**BRIEF:** Extract every line in the items below that contains the word "Open".

**DATASET CONTENT:**
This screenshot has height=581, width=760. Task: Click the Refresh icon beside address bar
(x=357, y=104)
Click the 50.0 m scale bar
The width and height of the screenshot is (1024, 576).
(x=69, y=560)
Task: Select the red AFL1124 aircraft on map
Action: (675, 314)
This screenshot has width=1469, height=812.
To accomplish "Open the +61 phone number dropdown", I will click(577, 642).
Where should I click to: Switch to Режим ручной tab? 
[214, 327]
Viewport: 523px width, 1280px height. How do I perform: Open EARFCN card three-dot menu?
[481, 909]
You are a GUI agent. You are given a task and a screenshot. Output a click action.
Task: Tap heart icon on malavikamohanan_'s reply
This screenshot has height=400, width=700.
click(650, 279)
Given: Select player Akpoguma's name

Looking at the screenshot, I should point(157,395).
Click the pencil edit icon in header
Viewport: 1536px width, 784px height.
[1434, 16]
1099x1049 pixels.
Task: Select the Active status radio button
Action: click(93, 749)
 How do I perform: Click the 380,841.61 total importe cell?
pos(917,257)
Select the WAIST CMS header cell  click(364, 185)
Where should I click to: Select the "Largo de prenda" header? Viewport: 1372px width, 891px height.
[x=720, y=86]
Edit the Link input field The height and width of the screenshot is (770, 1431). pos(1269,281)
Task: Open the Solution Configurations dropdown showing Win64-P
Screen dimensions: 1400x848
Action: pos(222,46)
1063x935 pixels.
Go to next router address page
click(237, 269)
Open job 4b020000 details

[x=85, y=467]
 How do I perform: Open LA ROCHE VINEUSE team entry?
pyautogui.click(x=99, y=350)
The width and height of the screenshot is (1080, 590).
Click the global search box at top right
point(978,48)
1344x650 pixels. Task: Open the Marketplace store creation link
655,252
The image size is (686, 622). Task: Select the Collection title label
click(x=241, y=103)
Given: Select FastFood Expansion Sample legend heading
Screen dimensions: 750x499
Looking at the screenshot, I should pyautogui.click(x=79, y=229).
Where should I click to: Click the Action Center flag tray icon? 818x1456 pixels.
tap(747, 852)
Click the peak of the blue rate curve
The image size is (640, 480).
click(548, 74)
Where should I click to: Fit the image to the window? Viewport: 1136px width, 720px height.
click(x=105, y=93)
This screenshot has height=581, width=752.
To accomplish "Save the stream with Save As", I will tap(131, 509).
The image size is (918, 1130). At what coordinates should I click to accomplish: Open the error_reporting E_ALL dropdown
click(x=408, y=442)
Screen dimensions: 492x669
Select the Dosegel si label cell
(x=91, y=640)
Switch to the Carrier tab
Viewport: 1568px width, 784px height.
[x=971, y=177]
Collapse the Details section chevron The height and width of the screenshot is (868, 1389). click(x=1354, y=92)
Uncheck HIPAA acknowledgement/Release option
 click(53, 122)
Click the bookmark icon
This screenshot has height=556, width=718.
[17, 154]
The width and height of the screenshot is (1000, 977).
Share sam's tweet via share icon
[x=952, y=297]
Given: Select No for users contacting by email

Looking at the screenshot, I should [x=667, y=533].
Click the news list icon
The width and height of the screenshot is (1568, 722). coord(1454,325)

**EXERCISE RESPONSE:**
To accomplish "Open the +61 phone number dropdown", I will click(577, 642).
Viewport: 523px width, 1280px height. How do I perform: Open EARFCN card three-dot menu?
Task: Open the Solution Configurations dropdown showing Win64-P
Open job 4b020000 details
 How do I perform: Open LA ROCHE VINEUSE team entry?
1344x650 pixels. Task: Open the Marketplace store creation link
The image size is (918, 1130). At what coordinates should I click to accomplish: Open the error_reporting E_ALL dropdown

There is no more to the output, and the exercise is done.